## RECORDS SHOWN
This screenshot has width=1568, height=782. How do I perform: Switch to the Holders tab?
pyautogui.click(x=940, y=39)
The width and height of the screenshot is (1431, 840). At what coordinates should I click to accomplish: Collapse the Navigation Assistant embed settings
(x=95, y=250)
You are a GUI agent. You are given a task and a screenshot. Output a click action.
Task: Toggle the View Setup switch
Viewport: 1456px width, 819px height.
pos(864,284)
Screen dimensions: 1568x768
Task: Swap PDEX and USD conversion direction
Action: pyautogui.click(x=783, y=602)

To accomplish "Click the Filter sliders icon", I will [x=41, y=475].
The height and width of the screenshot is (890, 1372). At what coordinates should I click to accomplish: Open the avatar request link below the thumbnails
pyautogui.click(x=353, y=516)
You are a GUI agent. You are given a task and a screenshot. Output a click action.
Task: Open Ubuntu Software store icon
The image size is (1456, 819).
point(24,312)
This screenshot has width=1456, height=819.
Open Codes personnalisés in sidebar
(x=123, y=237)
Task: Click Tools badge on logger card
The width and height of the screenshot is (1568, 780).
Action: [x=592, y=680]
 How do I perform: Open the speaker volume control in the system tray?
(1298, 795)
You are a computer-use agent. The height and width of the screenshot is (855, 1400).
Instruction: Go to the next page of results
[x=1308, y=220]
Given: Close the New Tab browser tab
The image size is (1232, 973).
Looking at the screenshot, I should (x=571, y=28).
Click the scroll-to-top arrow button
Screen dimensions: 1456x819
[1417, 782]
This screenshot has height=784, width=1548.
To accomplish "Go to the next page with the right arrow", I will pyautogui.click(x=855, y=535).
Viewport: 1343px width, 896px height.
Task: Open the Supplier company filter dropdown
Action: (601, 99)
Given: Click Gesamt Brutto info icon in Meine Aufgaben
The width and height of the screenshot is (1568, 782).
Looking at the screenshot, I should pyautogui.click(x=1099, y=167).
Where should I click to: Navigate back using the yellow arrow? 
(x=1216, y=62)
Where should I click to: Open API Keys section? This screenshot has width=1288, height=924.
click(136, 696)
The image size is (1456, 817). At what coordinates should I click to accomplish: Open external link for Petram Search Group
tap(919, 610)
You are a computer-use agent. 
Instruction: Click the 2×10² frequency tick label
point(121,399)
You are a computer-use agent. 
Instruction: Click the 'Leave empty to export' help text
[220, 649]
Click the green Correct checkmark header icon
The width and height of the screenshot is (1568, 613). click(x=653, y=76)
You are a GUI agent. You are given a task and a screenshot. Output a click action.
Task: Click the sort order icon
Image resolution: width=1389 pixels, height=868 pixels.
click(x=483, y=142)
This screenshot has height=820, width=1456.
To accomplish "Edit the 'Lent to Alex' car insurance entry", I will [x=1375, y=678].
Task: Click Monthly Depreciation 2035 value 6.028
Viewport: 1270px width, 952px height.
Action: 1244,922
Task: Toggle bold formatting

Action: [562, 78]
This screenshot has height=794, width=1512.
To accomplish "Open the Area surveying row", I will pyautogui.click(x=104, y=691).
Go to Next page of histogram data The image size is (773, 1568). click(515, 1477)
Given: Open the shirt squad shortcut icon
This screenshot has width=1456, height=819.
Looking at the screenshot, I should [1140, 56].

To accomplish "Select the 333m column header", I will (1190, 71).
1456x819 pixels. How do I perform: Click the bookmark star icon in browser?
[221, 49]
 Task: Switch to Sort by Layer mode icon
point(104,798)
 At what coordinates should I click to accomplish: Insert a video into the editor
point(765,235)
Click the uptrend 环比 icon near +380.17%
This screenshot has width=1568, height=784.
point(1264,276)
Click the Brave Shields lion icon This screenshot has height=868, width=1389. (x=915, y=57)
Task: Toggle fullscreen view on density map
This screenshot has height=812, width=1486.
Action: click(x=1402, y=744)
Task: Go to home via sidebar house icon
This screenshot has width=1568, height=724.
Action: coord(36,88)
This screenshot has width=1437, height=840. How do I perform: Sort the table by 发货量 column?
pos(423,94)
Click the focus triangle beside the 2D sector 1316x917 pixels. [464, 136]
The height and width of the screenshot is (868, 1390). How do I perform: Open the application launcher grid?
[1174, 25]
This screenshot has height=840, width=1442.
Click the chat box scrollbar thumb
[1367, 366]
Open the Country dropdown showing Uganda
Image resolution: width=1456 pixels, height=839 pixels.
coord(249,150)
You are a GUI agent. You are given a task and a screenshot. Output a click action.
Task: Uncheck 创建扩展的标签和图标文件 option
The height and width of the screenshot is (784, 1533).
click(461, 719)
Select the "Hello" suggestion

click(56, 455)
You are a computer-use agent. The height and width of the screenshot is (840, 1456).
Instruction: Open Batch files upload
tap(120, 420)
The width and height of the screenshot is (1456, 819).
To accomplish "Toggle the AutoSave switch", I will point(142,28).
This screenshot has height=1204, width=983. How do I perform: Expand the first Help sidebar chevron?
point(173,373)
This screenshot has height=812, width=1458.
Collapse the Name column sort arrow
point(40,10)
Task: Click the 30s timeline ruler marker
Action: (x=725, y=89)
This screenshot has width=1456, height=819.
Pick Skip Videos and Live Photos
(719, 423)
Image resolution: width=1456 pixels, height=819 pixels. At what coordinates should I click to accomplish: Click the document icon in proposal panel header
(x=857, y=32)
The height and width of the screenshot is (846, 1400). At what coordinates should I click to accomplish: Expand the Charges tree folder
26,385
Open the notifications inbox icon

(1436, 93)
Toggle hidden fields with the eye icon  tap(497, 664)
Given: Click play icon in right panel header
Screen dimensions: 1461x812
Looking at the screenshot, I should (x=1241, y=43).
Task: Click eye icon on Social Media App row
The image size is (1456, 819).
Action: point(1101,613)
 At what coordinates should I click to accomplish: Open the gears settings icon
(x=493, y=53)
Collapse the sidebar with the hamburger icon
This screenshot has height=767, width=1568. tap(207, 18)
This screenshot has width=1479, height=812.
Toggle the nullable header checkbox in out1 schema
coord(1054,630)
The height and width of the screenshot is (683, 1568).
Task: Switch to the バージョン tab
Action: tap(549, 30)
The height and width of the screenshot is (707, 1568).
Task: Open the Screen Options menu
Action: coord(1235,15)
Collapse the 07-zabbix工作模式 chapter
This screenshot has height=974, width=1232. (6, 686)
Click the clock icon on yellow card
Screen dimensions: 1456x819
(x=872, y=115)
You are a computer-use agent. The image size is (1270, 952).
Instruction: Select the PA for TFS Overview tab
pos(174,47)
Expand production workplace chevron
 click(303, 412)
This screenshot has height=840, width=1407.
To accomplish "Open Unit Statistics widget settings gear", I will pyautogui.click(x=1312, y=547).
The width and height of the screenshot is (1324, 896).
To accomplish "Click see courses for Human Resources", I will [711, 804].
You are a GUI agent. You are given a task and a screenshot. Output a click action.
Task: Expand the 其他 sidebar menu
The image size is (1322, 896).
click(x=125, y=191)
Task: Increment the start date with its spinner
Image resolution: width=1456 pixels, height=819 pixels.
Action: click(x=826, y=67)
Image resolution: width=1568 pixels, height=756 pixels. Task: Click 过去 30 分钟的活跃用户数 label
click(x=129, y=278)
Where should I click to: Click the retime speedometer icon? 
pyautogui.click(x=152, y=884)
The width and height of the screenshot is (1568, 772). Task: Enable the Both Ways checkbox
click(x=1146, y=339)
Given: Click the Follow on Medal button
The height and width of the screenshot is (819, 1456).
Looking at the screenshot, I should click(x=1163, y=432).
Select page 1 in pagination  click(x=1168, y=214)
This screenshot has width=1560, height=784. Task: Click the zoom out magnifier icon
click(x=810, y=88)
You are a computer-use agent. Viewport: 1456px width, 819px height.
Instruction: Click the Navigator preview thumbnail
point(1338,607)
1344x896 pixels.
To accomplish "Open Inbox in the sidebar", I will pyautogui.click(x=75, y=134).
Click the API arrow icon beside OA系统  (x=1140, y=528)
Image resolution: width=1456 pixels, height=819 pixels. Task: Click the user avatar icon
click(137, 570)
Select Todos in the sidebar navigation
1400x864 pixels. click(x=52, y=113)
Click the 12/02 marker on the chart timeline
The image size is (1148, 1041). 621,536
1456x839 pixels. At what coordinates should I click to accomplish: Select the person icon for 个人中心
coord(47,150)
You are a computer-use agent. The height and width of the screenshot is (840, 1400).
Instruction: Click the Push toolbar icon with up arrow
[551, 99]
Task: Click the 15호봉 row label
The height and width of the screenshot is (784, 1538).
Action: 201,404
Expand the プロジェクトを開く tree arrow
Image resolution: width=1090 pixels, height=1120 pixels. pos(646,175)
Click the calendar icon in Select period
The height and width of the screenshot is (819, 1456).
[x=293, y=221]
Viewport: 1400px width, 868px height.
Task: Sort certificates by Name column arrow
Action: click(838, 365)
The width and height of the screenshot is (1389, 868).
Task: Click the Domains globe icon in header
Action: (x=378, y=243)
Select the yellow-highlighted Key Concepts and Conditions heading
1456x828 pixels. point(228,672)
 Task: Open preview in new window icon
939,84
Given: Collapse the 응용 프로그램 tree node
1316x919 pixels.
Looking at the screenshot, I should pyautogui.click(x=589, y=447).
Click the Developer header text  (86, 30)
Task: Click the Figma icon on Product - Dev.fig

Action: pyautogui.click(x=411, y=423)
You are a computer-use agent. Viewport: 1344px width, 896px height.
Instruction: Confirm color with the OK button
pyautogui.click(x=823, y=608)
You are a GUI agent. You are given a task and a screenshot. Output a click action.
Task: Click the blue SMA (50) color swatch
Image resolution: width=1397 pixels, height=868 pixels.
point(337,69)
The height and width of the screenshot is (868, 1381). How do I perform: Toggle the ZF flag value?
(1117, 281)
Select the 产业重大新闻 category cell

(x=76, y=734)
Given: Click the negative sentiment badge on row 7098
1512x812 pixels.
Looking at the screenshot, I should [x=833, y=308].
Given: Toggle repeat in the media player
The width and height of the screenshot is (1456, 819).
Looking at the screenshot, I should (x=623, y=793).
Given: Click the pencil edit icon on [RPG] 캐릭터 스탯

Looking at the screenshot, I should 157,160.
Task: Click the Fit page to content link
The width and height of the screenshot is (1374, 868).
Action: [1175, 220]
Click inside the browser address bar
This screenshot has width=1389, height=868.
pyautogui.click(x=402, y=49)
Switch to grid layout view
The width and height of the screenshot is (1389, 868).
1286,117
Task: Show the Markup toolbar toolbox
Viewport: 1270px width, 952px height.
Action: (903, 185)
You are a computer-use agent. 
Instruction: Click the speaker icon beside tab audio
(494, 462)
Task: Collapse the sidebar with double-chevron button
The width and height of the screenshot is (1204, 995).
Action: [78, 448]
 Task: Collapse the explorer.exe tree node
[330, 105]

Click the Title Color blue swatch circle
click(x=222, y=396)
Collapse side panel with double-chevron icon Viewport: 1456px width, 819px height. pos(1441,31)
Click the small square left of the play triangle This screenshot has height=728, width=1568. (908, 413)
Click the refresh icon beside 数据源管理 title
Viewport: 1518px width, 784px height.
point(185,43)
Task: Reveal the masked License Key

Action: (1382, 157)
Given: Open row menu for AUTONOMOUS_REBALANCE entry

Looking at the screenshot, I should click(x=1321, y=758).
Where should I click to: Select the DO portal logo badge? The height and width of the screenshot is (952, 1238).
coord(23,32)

## REQUIRED ACTION
Copy out each line of the data that holds the string "double".

## FINISHED TASK
Task: Collapse the sidebar with double-chevron button
Collapse side panel with double-chevron icon Viewport: 1456px width, 819px height. pos(1441,31)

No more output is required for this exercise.